WHAT YOU WILL DO:
Copy the lines below exactly. No picture goes into the copy.

Dataset records:
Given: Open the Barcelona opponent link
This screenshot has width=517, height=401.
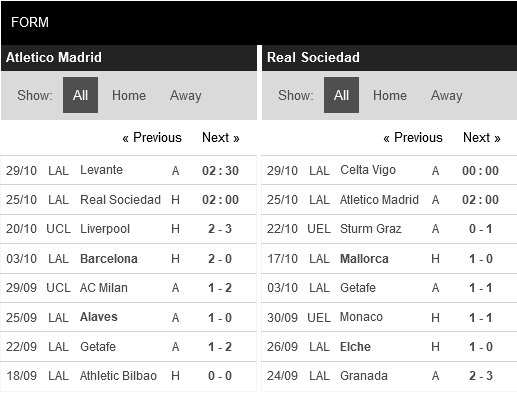Looking at the screenshot, I should [109, 259].
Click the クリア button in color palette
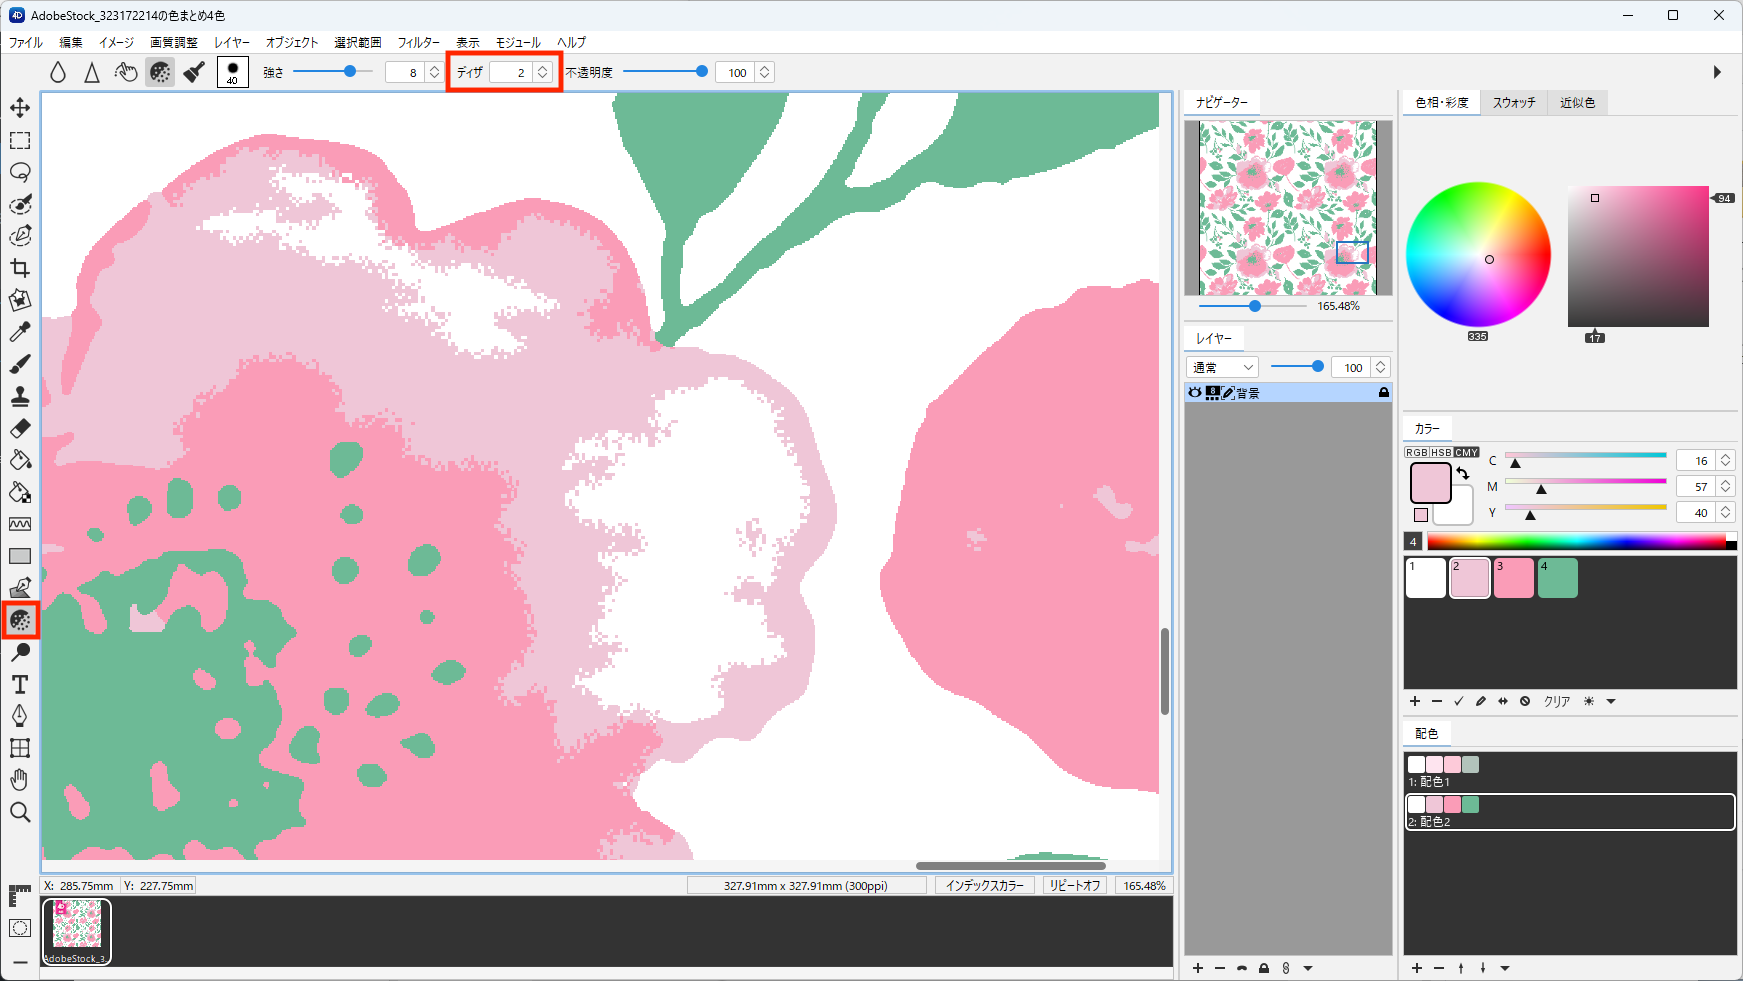 (x=1556, y=702)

THE COMPLETED TASK:
Given: Open the Barcelona opponent link
This screenshot has width=517, height=401.
Looking at the screenshot, I should [109, 259].
Click the クリア button in color palette
 (x=1556, y=702)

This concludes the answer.